Она ничего не ответила, но ему почудилось, что он слышит ее крик: «А если ты не вернешься?!»

— Я вернусь, — ответил он. И по тому, как порывисто она прижалась к нему, понял, что угадал вопрос.

Одетый в пурпурную тогу, расшитую пальмовыми ветвями, Гордиан отпер ключом дубовые, украшенные золотом и слоновой костью двери храма двуликого Януса. После жертвоприношения он вышел и оставил ворота открытыми. Рим вновь начинал войну.

После этого ворота храма никогда уже больше не закрывались.

— И как он воюет? Успешно? Ба, да он очистил почти всю Фракию. Ну что ж, неплохо для мальчишки…

Со склона Парнаса открывался прекрасный вид на долину, засаженную тысячами серебристых оливковых деревьев. А далеко внизу по спокойным водам бухты медленно скользили корабли. На розовый шелк заката черными зигзагами легли горные хребты. Свет еще не померк. Но Минерве не нужен свет, чтобы различать происходящее. Над картой, выложенной из камней на узкой террасе, склонилась темная фигура. Тень упала туда, где в этот момент находились войска Гордиана, тень головы, но вовсе не человеческой. Острая морда и торчащие уши. Неужто он? Отбился от свиты Исиды и явился сюда насмешничать и угрожать…

— Анубис? — Голос Минервы прозвучал неуверенно.

Она не сумела сразу определить, древний бог перед нею или самозванец, которых так много на Востоке, и особенно в Египте. Когда страна приходит в упадок, суеверия плодятся, как черви на трупе. Черная тень дрогнула, и раздался лающий смех. Минерва стиснула в руках копье. Здесь, на греческой земле, она никого не опасалась, но этот смех ей не понравился чрезвычайно.

— Неужто признала? Да, как видишь, все еще разгуливаю… есть силы… а ты?

Она не ответила — его слова звучали слишком фамильярно.

— Ты слишком доверяешь людям. А этого делать никак не следует. Кто-нибудь из них наверняка тебе напакостит и расстроит твои планы. Сейчас ты надеешься с помощью этого мальчишки спасти себя и свой обожаемый город! Ну как же… сколько лет осталось до того, как народы, пришедшие с севера и так неожиданно явившиеся здесь, в нижней Мезии, разграбят твои обожаемые Афины? Чуть больше тридцати?
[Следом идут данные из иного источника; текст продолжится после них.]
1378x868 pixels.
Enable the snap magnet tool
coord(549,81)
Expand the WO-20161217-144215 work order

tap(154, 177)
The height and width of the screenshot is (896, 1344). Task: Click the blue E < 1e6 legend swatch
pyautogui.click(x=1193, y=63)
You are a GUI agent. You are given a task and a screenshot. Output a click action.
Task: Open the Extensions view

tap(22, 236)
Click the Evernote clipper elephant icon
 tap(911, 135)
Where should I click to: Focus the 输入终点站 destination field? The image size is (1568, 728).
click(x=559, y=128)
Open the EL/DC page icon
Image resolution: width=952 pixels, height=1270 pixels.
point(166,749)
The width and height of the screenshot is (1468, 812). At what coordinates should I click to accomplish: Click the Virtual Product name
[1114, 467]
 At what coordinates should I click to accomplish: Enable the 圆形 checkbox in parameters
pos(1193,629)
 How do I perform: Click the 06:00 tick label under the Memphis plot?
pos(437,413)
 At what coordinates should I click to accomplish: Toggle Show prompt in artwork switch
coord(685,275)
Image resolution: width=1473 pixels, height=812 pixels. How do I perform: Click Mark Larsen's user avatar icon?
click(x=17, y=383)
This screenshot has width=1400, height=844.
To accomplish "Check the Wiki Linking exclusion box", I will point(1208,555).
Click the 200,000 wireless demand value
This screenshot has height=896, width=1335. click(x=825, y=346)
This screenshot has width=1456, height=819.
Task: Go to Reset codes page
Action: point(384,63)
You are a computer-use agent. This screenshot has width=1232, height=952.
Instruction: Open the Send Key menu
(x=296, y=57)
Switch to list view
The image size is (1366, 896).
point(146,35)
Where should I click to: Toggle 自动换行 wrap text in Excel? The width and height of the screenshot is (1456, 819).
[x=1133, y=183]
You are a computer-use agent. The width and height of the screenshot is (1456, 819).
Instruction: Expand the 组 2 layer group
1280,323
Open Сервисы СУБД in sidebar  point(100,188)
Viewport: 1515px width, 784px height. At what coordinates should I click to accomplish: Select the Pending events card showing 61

Мгновение, если судить с точки зрения вечности…

Анубис вновь разразился громким смехом. Минерва не отвечала. Но в темноте ее золотой шлем стал светиться, а змеи на эгиде зашевелились.

— А знаешь, как все это будет? — Анубис наслаждался предчувствием грядущих бед. — Когда готы подойдут к Афинам, некий безумный житель будет бегать повсюду и уверять сограждан, что ты не допустишь падения своего любимого города и явишься на помощь им в золотом шлеме, с копьем в руках и в своей смертоносной эгиде. И что же?.. Вера одного человека — это так мало для бессмертной богини. Вера одного — сила одного… Ради этого не стоит спускаться с Олимпа с копьем в руках. Или и сил не хватит, чтобы спуститься?

— Не пойму, о чем ты толкуешь, Анубис, — хмурясь, отвечала Минерва.

— Неужели?.. Пока войска Гордиана очищают Нижнюю Мезию и Фракию от первых отрядов готов, еще не осознавших свою силу, поговорим о будущем. Я предлагаю тебе сделку… Причем очень выгодную…

— Какую сделку, Анубис? В толк не возьму…

— Рим существует уже почти десять веков…

— Я и без тебя знаю магический смысл тысячелетия…

— Впереди два века агонии или бессмертие — вот выбор.

— Я знаю.

— И ты выбрала бессмертие?

— Разумеется.

— Представь, тот, кому я служу, — тоже. Соединись с ним, и ты станешь второй самой почитаемой богиней в Риме. После моего господина.